EXERCISE REQUIREMENTS: Reply with one number, the count of lines below that contain the string "computer".

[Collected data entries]
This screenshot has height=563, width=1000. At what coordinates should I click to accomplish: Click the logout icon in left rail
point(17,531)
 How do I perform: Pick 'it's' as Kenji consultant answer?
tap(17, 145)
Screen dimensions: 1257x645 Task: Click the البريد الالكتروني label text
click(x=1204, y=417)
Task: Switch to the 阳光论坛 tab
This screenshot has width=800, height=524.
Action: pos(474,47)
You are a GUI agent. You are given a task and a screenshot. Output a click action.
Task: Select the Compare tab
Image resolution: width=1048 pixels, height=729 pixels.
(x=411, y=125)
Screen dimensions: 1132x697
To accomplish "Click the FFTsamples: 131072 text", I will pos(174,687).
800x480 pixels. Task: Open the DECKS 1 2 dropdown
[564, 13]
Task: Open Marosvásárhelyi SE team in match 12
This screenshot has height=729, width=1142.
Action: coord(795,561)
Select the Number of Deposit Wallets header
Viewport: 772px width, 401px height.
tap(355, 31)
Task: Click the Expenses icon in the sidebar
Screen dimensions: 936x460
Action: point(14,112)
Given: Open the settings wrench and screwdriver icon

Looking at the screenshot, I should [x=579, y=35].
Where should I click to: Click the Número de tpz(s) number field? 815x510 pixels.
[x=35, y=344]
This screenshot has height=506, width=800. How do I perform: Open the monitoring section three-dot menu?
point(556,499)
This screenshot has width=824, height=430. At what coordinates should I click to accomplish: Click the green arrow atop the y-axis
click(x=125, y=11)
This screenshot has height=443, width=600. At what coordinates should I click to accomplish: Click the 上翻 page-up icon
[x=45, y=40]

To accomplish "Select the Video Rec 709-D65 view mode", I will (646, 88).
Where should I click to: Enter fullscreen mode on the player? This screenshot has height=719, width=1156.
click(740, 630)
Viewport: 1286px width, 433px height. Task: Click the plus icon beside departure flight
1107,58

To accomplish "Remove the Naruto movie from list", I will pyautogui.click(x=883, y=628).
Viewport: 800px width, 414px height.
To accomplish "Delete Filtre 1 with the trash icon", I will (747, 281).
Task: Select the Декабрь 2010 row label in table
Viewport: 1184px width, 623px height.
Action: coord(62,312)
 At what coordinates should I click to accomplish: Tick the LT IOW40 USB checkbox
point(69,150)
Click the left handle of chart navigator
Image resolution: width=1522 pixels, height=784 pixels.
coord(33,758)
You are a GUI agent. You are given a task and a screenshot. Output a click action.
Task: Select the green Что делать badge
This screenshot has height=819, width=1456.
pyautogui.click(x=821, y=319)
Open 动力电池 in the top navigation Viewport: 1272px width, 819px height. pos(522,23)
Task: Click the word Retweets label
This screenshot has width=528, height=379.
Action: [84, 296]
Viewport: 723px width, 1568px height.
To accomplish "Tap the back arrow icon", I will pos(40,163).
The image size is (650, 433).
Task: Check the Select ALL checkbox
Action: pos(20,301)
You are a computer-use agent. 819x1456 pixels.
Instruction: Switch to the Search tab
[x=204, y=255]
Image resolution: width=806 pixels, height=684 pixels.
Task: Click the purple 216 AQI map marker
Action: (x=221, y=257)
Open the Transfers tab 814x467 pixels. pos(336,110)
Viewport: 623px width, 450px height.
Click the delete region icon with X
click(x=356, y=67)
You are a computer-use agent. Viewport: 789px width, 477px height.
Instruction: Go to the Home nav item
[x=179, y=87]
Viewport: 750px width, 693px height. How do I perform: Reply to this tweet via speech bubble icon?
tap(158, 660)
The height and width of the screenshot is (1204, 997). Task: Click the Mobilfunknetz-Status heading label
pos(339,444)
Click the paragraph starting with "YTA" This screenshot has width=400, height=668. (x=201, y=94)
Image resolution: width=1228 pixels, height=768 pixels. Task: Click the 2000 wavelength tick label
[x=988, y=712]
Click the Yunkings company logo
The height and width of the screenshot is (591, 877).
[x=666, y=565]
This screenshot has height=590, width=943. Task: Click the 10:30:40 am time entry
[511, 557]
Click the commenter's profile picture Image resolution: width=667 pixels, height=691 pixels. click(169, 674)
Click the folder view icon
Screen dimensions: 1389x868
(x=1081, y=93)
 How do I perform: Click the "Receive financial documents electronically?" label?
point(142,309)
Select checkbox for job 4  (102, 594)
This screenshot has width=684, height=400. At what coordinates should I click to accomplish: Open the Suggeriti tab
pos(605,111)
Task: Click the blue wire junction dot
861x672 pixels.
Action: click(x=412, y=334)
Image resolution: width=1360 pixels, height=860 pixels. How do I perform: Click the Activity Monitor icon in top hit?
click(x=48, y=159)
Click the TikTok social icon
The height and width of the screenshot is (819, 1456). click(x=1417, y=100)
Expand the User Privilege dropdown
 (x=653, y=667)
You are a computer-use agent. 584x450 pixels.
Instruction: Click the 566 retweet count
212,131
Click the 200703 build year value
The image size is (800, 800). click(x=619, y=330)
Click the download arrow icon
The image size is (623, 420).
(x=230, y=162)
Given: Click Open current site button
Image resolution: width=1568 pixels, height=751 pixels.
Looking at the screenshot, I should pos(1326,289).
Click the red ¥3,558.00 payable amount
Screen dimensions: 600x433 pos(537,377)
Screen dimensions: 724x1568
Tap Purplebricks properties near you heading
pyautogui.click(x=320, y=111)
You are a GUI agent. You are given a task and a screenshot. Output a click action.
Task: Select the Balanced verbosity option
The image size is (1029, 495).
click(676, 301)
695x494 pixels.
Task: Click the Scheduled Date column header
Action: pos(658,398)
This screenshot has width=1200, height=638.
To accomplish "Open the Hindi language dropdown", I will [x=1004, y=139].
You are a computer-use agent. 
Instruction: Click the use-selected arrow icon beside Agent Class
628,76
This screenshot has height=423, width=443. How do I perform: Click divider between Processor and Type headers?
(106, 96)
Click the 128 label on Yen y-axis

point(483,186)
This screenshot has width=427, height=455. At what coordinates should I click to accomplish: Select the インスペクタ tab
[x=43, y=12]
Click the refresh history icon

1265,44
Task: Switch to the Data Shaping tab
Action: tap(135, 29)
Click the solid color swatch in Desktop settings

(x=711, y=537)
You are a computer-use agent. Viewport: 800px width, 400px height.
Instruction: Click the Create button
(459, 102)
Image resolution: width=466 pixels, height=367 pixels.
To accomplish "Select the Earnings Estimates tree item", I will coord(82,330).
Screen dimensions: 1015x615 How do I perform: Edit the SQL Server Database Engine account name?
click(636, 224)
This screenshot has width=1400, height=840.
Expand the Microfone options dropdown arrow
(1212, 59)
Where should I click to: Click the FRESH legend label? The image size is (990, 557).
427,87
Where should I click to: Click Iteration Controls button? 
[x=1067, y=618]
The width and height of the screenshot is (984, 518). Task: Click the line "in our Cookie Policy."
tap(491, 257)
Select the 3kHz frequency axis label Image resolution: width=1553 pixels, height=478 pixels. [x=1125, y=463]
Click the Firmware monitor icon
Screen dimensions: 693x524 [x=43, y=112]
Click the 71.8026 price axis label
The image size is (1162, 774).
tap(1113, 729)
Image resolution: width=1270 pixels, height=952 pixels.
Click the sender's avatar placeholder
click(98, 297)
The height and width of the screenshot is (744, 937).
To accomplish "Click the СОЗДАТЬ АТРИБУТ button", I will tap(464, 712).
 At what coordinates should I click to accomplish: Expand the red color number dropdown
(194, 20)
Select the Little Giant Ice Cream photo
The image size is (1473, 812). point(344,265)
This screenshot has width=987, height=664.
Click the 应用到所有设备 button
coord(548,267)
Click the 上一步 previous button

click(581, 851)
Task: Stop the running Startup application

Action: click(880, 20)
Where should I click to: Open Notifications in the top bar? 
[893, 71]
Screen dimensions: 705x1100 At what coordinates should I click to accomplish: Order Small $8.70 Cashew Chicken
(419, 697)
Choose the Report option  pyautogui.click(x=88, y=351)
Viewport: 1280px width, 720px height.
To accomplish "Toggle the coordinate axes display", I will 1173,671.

EXERCISE OUTPUT: 5